A Milano, favorita dalla umidità della nebbia notturna, è piuttosto comune.


----------



## Montesacro

Gutturnio said:


> E' comune anche nel piacentino e milanese, sia nella lingua italiana che nel dialetto!


 
Credo infatti che la parola in questione provenga dai dialetti basso-lombardi (con basso intendo di pianura).


----------



## Crisidelm

Anche qui in Veneto galaverna è d'uso comune.


----------



## rosi_47

Guardate, a costo di sembrare ignorante, vi assicuro che qui a Bari non ho mai sentito la parola _calaverna_... E sinceramente non sono neanche sicura di averla mai vista! 
Credo che come s10975 l'avrei semplicemene chiamata _brina_!


----------



## furs

Confermo che galaverna (con la g) e' parola d'uso comune in tutto il  Nord ed e' italiano standard. Chiaramente si usa di piu' in quelle zone dove il fenomeno atmosferico e' presente...


----------



## mickeybrz

In Piemonte penso ci sia un termine dialettale simile (che non conosco esattamente) perché ho sentito qualche vecchio piemontese doc che, cercando di parlare con me in italiano, la rendeva con "galinverna", forse perché contenendo il riferimento "inverno" gli sembrava il termine più appropriato per il fenomeno.


----------



## jomla

Scusate se vedo solo adesso questo 3D. *discussione*
Il termine in romagnolo si scrive con la g.
La Galaverna o sgalaverna  è una forte brinata
vedi:
www.iomla.net/vocadiv


----------



## nodisco

Mi sono iscritto solo oggi, buongiorno a tutti.

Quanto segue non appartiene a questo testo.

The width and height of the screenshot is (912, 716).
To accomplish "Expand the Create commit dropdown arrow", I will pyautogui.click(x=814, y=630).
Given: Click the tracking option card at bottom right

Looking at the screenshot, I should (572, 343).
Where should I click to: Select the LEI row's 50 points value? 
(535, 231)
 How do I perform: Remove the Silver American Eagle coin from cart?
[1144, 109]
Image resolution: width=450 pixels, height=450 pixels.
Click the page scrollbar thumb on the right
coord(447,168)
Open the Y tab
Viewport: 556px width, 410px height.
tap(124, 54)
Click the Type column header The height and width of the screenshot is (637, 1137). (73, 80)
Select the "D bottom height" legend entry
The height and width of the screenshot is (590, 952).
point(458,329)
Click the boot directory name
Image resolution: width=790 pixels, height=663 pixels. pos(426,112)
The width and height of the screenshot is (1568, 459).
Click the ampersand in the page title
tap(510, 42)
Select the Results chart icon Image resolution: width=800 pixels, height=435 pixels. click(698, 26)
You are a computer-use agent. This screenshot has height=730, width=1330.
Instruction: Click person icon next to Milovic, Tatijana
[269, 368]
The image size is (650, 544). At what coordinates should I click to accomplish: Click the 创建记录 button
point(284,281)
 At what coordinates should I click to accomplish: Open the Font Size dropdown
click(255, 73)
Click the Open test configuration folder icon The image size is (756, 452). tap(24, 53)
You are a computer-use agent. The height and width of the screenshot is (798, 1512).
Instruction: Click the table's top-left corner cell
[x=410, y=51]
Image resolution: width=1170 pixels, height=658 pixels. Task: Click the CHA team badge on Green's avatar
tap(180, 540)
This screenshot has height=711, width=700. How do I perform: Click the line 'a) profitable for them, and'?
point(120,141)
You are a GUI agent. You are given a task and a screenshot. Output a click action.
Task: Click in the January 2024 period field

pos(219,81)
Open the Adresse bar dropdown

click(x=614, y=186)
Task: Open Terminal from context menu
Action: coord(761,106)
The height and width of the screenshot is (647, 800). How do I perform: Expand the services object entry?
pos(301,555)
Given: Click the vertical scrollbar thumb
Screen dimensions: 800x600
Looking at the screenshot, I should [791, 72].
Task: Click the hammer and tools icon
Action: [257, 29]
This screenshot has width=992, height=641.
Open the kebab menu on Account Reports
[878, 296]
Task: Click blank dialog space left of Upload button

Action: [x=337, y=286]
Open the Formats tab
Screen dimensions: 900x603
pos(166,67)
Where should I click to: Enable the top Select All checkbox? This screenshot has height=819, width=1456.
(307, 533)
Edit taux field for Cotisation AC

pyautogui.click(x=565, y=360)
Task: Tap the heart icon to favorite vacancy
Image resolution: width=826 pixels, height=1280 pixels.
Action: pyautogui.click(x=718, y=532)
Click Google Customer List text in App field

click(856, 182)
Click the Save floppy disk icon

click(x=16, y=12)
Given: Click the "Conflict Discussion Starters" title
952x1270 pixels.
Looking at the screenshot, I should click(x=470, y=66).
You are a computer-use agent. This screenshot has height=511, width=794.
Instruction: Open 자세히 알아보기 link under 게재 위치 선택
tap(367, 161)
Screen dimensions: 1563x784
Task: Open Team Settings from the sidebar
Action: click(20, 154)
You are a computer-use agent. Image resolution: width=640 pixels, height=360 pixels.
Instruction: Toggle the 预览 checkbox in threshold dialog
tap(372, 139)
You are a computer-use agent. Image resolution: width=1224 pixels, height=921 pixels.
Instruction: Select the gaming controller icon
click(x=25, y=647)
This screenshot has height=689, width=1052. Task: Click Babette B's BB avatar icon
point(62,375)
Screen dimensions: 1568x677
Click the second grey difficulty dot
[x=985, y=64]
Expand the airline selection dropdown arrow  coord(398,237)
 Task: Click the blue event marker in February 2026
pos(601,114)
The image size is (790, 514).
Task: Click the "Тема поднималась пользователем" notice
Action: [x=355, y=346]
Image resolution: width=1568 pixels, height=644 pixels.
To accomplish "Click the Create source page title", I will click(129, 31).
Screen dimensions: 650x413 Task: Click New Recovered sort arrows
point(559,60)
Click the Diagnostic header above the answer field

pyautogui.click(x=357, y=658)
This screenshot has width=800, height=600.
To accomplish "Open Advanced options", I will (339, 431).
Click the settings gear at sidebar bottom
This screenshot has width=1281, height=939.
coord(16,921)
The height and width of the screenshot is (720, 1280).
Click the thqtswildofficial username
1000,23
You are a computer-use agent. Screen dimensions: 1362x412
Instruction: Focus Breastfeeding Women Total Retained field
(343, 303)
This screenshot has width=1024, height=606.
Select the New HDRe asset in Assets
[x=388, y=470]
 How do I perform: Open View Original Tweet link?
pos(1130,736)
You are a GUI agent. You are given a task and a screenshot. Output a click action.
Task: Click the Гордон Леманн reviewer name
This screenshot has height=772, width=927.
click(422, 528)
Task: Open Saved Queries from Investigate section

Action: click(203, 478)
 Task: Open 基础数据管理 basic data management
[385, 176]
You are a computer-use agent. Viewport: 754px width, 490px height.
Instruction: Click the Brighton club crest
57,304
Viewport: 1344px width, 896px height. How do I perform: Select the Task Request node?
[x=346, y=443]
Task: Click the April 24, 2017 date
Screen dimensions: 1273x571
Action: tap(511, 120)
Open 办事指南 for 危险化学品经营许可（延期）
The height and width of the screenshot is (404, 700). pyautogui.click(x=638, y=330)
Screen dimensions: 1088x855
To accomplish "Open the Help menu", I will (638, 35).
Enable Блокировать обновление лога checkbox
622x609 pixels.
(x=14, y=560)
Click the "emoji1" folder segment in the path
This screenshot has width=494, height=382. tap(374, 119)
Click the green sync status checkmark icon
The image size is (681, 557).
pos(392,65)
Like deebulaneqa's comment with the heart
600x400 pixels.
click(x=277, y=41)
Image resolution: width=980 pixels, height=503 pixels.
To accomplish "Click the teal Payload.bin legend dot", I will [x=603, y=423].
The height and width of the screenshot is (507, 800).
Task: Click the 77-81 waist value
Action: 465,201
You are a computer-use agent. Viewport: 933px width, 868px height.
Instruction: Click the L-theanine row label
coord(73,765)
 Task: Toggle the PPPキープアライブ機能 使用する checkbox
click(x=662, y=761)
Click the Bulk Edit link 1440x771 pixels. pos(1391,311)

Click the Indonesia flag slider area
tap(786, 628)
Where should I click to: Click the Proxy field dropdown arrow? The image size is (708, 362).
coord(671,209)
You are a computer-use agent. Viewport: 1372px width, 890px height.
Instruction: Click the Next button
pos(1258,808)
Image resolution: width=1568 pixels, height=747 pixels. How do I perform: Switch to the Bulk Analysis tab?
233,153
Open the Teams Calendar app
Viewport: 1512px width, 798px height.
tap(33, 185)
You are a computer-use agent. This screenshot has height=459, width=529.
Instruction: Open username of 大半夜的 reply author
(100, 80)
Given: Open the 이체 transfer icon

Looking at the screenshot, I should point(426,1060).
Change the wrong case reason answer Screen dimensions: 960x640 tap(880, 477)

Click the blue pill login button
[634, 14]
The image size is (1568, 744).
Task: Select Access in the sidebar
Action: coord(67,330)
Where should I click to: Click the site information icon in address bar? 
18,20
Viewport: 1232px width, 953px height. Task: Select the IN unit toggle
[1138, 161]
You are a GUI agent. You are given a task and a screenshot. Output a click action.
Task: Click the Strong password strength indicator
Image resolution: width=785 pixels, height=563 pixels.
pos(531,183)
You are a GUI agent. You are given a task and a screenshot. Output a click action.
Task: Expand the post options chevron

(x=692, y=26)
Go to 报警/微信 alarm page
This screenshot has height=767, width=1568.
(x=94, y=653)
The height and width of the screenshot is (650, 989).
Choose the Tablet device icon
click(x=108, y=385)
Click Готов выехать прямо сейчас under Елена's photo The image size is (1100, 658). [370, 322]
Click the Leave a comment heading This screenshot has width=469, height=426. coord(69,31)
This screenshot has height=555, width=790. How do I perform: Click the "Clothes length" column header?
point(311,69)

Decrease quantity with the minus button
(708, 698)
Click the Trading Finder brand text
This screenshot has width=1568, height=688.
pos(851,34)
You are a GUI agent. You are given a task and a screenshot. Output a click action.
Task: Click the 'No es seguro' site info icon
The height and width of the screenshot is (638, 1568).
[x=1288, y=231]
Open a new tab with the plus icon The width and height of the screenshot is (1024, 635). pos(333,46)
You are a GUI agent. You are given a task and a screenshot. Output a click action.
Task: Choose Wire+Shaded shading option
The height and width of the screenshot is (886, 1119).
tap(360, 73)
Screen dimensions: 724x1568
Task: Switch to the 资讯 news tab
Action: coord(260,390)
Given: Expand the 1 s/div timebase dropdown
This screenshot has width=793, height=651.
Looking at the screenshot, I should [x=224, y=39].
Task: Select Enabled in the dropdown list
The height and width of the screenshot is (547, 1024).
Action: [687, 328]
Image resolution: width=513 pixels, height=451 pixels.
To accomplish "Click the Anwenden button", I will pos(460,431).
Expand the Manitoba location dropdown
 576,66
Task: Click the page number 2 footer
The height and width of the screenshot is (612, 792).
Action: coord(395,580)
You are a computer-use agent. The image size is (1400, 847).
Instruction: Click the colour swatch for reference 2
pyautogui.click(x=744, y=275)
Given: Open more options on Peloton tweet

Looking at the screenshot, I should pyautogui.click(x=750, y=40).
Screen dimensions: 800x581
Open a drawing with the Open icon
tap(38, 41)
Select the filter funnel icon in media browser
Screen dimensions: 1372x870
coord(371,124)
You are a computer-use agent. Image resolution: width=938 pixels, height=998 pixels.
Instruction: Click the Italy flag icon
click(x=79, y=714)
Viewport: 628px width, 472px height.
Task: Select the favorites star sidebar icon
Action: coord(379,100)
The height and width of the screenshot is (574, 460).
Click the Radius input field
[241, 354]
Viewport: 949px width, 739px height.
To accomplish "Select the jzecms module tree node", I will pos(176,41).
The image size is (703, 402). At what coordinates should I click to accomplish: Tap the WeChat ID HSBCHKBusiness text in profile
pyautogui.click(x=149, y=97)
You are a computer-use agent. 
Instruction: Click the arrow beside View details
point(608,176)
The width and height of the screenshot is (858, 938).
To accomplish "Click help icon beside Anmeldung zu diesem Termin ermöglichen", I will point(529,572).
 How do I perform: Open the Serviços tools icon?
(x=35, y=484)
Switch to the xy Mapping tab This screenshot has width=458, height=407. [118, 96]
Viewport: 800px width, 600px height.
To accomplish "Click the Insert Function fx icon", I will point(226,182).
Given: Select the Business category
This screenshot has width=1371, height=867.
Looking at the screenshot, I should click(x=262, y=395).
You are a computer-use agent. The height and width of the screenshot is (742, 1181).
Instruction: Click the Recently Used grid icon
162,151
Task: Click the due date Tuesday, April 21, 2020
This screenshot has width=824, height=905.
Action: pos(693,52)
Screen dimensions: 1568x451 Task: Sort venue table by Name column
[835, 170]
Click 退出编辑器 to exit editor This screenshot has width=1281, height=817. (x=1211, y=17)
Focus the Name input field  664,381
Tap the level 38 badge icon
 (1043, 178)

Sono di Forlì e confermo quanto scritto da altri: qui si chiama *galaverna* con la "g" ed è un fenomeno atmosferico leggermente diverso dalla brina.
Volevo solo aggiungere che, stando a quanto riporta il _Vocabolario Romagnolo-Italiano Italiano-Romagnolo_ di Libero Ercolani, Ed. Del Girasole 1971, galaverna è una voce comune a molte regioni italiane con (cit.) _"lievi cambiamenti di significato tra nebbia, brina e nebbia gelata"_.
Lo stesso testo cita anche il DEI (_Dizionario Etimologico Italiano_ di Battisti C. e Alessio G., Firenze 1957) nel quale sono indicati _calaverna_ (toscana), _galaverna_ (piemontese), _cialaverna_ (alta Engadina), _galaverna_ (bolognese), _calaverna_ (milanese) e _galaverna_ (forlivese).
Il vocabolario conclude affermando che benché questa voce sia diffusa in un'area che va dal ladino all'Engadina alla Toscana, l'etimologia rimane incerta.


----------



## Necsus

nodisco said:


> Il vocabolario conclude affermando che benché questa voce sia diffusa in un'area che va dal ladino all'Engadina alla Toscana, l'etimologia rimane incerta.


Ciao, nodisco e benvenuto in WRF!
Il Pianigiani ipotizzava un etimo da _quilum+verno_.
Mentre QUI c'è una dotta ed esauriente trattazione tratta dal sito dell'Accademia della Crusca, per chi fosse interessato.


----------



## jomla

nodisco said:


> ........................................................................................................................
> Lo stesso testo cita anche il DEI (_Dizionario Etimologico Italiano_ di Battisti C. e Alessio G., Firenze 1957) nel quale sono indicati _calaverna_ (toscana), _galaverna_ (piemontese), _cialaverna_ (alta Engadina), _galaverna_ (bolognese), _calaverna_ (milanese) e _galaverna_ (forlivese).



e siccome Libero Ercolani era di RAVENNA  la Galaverna è anche Ravennate.


----------



## corrado

In Veneto (@Crisidelm) la galaverna si chiama (anche e più spesso) "sisièra" ed è diversa dalla brina. Sto cercando la traduzione inglese, ma i vari vocabolari la confondono con la brina come molti di voi. Chi può dirmi come si traduce?


----------



## bearded

corrado said:


> Chi può dirmi come si traduce?


Non possiamo - anche sapendolo - perché questo è il forum 'solo italiano' e qui non sono ammesse traduzioni e parole straniere. Spiacente.
C'è qualcosa in inglese su Wikipedia: - Wikipedia.


----------